A verbatim reproduction of the lines below, from the line containing "About (451, 66)" through the line containing "kategorisida (600, 1225)", both ends included, is the whole required output.

[Entries taken from a collection]
###

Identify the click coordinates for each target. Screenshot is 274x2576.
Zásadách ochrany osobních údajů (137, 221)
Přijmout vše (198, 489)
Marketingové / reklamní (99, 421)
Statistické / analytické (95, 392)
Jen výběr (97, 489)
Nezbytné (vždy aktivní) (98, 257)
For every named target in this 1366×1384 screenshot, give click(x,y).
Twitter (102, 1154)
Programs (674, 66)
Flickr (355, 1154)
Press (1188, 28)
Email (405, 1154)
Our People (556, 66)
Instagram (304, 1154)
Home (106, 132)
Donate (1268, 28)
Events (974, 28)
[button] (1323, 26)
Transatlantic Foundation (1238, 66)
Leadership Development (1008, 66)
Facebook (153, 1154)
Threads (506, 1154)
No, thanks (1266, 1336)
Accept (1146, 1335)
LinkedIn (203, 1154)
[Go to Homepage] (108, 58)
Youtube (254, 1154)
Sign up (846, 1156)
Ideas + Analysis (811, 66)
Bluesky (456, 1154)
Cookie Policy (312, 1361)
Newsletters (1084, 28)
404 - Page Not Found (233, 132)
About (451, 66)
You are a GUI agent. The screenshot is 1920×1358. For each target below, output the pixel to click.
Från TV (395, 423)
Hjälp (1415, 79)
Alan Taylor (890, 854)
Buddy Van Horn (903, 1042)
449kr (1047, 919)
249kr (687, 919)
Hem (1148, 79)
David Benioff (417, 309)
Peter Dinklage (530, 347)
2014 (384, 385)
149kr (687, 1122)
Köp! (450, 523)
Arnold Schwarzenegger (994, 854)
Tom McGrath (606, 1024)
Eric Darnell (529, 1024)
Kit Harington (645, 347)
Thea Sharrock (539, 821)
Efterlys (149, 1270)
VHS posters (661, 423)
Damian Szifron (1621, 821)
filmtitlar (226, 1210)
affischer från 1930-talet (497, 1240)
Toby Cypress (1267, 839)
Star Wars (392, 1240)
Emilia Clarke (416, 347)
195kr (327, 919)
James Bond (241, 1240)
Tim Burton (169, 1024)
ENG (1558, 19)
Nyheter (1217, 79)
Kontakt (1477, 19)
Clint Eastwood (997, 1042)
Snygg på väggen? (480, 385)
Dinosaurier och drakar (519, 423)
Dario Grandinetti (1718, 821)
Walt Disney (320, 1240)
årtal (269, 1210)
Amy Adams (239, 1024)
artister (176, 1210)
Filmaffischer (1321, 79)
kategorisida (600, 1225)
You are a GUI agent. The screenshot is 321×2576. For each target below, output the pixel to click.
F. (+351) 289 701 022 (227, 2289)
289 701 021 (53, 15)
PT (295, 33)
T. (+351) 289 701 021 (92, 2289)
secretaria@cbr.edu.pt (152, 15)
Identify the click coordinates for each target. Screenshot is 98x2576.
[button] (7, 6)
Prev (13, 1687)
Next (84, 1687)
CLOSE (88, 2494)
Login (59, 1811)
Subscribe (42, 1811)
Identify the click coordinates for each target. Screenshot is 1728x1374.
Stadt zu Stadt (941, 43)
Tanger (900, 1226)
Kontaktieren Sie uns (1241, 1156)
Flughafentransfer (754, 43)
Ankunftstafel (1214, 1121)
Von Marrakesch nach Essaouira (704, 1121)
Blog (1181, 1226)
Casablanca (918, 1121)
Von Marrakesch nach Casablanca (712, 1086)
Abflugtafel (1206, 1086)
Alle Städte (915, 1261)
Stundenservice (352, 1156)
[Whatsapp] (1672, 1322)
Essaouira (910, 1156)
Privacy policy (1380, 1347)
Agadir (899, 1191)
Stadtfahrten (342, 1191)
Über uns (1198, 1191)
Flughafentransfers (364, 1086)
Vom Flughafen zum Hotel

###

## PROBLEM SOLUTION
About (451, 66)
You are a GUI agent. The screenshot is 1920×1358. For each target below, output the pixel to click.
Från TV (395, 423)
Hjälp (1415, 79)
Alan Taylor (890, 854)
Buddy Van Horn (903, 1042)
449kr (1047, 919)
249kr (687, 919)
Hem (1148, 79)
David Benioff (417, 309)
Peter Dinklage (530, 347)
2014 (384, 385)
149kr (687, 1122)
Köp! (450, 523)
Arnold Schwarzenegger (994, 854)
Tom McGrath (606, 1024)
Eric Darnell (529, 1024)
Kit Harington (645, 347)
Thea Sharrock (539, 821)
Efterlys (149, 1270)
VHS posters (661, 423)
Damian Szifron (1621, 821)
filmtitlar (226, 1210)
affischer från 1930-talet (497, 1240)
Toby Cypress (1267, 839)
Star Wars (392, 1240)
Emilia Clarke (416, 347)
195kr (327, 919)
James Bond (241, 1240)
Tim Burton (169, 1024)
ENG (1558, 19)
Nyheter (1217, 79)
Kontakt (1477, 19)
Clint Eastwood (997, 1042)
Snygg på väggen? (480, 385)
Dinosaurier och drakar (519, 423)
Dario Grandinetti (1718, 821)
Walt Disney (320, 1240)
årtal (269, 1210)
Amy Adams (239, 1024)
artister (176, 1210)
Filmaffischer (1321, 79)
kategorisida (600, 1225)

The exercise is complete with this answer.